Can't apt ugrade: "pve-manager is not configured yet" and "Failed to start The Proxmox VE cluster filesystem"

sidoni

Member
Aug 22, 2020
7
0
6
47
Hi,
I cannot apt upgrade my Proxmox VE anymore:

apt update && apt upgrade
Hit:1 http://ftp.debian.org/debian bullseye InRelease
Hit:2 http://security.debian.org/debian-security bullseye-security InRelease
Hit:3 http://ftp.debian.org/debian bullseye-updates InRelease
Hit:4 http://download.proxmox.com/debian/pve bullseye InRelease
Hit:5 http://download.proxmox.com/debian bullseye InRelease
Reading package lists... Done
Building dependency tree... Done
Reading state information... Done
All packages are up to date.
Reading package lists... Done
Building dependency tree... Done
Reading state information... Done
Calculating upgrade... Done
The following packages were automatically installed and are no longer required:
libzpool4linux pve-kernel-5.11 pve-kernel-5.11.22-4-pve pve-kernel-5.11.22-7-pve pve-kernel-5.13.19-1-pve pve-kernel-5.4 pve-kernel-5.4.128-1-pve
Use 'apt autoremove' to remove them.
0 upgraded, 0 newly installed, 0 to remove and 0 not upgraded.
2 not fully installed or removed.
After this operation, 0 B of additional disk space will be used.
Do you want to continue? [Y/n] y
Setting up pve-manager (7.2-4) ...
Job for pvestatd.service failed because the control process exited with error code.
See "systemctl status pvestatd.service" and "journalctl -xe" for details.
dpkg: error processing package pve-manager (--configure):
installed pve-manager package post-installation script subprocess returned error exit status 1
dpkg: dependency problems prevent configuration of proxmox-ve:
proxmox-ve depends on pve-manager; however:
Package pve-manager is not configured yet.

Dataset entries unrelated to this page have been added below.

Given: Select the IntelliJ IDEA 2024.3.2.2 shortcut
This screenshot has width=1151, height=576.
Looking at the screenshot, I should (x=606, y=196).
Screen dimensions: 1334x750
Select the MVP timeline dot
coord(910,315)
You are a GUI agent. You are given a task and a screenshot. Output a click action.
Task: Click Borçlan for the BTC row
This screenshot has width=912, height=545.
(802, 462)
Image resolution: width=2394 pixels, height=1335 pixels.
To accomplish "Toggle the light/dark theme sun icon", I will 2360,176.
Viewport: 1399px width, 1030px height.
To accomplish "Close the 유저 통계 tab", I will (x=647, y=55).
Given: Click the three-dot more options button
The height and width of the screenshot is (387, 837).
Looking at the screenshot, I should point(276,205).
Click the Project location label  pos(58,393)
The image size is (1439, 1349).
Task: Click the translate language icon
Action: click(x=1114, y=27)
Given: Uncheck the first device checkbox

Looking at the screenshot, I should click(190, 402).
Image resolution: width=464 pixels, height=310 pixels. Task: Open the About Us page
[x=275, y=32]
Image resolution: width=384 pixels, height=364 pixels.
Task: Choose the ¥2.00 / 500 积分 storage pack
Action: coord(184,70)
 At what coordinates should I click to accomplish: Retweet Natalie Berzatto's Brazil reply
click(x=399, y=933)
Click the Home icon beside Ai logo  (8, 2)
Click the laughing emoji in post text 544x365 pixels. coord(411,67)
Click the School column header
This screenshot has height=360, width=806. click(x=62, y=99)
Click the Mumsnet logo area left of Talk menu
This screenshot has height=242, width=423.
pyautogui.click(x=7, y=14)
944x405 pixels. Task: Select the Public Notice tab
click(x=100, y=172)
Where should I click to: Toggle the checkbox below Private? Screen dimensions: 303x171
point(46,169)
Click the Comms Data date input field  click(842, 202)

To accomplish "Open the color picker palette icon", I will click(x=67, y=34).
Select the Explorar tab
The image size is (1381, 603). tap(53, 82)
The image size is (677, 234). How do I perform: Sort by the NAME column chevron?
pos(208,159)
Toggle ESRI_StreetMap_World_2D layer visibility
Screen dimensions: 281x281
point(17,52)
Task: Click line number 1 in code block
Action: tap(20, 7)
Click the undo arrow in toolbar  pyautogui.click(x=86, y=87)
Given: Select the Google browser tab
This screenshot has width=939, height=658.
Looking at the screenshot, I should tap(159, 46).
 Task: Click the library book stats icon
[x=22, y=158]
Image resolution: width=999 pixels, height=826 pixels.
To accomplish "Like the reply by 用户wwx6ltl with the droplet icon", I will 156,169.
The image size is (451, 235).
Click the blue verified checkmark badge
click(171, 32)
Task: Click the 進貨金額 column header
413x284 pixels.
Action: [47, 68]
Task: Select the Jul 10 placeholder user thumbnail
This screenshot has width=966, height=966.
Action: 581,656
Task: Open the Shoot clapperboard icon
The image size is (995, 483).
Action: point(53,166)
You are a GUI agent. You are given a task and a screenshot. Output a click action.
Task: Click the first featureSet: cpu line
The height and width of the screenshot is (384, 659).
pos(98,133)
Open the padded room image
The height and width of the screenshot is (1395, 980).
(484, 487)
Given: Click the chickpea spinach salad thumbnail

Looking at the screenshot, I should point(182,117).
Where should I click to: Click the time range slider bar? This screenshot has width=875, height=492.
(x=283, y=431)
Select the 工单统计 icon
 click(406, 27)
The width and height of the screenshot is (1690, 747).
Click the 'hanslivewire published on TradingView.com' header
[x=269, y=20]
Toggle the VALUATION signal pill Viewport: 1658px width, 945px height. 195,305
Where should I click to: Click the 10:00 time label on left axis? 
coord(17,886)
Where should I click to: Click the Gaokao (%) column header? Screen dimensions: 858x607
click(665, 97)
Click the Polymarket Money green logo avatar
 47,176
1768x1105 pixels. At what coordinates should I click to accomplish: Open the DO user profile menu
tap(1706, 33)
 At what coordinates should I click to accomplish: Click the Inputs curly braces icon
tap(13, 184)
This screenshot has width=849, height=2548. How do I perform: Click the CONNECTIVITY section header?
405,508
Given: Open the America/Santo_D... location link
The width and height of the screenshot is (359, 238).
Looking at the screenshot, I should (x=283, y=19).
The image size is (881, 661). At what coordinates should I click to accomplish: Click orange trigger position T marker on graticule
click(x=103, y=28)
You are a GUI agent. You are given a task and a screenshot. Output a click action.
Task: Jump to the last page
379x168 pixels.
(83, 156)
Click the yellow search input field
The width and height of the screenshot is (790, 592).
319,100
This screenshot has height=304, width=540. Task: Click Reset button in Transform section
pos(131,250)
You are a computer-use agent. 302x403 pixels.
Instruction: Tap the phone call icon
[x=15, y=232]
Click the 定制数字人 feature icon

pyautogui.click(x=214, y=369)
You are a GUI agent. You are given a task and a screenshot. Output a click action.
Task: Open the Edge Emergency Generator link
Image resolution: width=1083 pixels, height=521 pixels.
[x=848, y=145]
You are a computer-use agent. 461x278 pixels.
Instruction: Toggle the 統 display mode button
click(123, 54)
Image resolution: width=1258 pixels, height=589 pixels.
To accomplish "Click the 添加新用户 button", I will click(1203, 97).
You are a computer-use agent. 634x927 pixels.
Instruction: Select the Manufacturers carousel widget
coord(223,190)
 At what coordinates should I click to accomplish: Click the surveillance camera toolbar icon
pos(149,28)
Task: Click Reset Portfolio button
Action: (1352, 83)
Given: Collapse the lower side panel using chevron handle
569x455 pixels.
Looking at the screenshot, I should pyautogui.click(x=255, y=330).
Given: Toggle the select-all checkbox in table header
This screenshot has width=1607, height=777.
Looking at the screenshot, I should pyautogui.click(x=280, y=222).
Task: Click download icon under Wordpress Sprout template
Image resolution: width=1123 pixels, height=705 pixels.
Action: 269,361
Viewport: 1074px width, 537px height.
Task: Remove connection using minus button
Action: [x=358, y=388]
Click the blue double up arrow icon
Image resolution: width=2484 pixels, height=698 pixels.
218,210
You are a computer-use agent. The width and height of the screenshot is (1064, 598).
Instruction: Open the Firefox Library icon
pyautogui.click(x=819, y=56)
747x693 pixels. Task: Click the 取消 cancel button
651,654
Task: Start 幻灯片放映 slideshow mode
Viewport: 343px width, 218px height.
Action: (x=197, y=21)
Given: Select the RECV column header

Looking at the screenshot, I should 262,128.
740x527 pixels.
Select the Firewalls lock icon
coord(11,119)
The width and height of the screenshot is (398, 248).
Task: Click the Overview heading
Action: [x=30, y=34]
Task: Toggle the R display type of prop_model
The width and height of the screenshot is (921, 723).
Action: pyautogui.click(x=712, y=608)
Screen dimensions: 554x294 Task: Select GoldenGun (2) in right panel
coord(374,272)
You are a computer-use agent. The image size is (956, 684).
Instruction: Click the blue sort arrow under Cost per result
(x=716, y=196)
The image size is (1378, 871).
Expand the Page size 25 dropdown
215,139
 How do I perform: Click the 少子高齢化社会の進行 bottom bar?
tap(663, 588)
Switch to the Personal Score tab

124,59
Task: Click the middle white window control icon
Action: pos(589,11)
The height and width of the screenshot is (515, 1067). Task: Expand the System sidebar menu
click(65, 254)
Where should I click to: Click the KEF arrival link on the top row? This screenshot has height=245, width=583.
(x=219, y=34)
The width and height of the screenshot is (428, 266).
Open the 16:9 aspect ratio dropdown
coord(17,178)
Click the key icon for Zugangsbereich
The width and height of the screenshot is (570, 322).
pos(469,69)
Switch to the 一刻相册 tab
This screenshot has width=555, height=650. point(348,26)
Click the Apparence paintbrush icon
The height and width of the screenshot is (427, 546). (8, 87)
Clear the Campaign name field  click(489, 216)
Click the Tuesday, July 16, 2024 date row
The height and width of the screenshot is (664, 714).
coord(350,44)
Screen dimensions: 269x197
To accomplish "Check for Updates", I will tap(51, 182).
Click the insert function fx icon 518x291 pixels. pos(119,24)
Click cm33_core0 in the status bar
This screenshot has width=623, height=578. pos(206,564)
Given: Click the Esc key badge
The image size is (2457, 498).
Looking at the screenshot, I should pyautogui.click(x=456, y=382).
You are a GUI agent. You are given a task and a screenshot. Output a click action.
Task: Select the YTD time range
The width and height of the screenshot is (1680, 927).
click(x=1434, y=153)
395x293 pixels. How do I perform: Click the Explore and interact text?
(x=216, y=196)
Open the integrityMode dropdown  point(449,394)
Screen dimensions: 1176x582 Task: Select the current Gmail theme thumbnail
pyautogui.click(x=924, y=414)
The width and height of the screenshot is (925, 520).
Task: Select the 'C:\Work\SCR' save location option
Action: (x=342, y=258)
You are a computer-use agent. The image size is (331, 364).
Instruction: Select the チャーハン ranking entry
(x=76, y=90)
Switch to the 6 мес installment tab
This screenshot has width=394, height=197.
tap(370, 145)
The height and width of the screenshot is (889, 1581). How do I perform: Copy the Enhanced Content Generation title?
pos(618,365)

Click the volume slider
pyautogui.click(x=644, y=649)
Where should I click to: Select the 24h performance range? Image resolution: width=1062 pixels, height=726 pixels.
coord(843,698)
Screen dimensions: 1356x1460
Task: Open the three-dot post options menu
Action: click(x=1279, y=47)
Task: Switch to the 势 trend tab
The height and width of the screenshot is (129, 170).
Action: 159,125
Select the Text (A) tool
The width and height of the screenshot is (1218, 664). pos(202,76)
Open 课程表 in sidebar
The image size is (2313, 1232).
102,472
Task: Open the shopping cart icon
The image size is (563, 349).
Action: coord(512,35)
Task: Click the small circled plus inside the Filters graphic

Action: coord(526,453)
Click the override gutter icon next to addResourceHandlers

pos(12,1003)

dpkg: error processing package proxmox-ve (--configure):
dependency problems - leaving unconfigured
Errors were encountered while processing:
pve-manager
proxmox-ve
E: Sub-process /usr/bin/dpkg returned an error code (1)
Here are some additional informations:
systemctl status pve-cluster.service
● pve-cluster.service - The Proxmox VE cluster filesystem
Loaded: loaded (/lib/systemd/system/pve-cluster.service; enabled; vendor preset: enabled)
Active: failed (Result: exit-code) since Fri 2022-06-10 12:09:16 CEST; 11min ago
Process: 200697 ExecStart=/usr/bin/pmxcfs (code=exited, status=255/EXCEPTION)
CPU: 42ms

Jun 10 12:09:16 pmcitbck systemd[1]: pve-cluster.service: Control process exited, code=exited, status=255/EXCEPTION
Jun 10 12:09:16 pmcitbck systemd[1]: pve-cluster.service: Failed with result 'exit-code'.
Jun 10 12:09:16 pmcitbck systemd[1]: Failed to start The Proxmox VE cluster filesystem.
Jun 10 12:09:16 pmcitbck systemd[1]: pve-cluster.service: Scheduled restart job, restart counter is at 5.
Jun 10 12:09:16 pmcitbck systemd[1]: Stopped The Proxmox VE cluster filesystem.
Jun 10 12:09:16 pmcitbck systemd[1]: pve-cluster.service: Start request repeated too quickly.
Jun 10 12:09:16 pmcitbck systemd[1]: pve-cluster.service: Failed with result 'exit-code'.
Jun 10 12:09:16 pmcitbck systemd[1]: Failed to start The Proxmox VE cluster filesystem.
cat /etc/hosts
127.0.0.1 localhost.localdomain localhost
192.168.10.240 pmbck.lan pmbck

# The following lines are desirable for IPv6 capable hosts

::1 ip6-localhost ip6-loopback
fe00::0 ip6-localnet
ff00::0 ip6-mcastprefix
ff02::1 ip6-allnodes
ff02::2 ip6-allrouters
ff02::3 ip6-allhosts
neofetch
root@pmbck
OS: Proxmox VE 7.2-4 x86_64
Host: ProLiant MicroServer
Kernel: 5.13.19-5-pve
Uptime: 2 days, 18 hours, 41 mins
Packages: 1102 (dpkg)
Shell: bash 5.1.4
CPU: AMD Turion II Neo N40L (2) @ 1.500GHz
GPU: AMD ATI Mobility Radeon HD 4225/4250
Memory: 1384MiB / 1945MiB
Could you please help me to fix this issue?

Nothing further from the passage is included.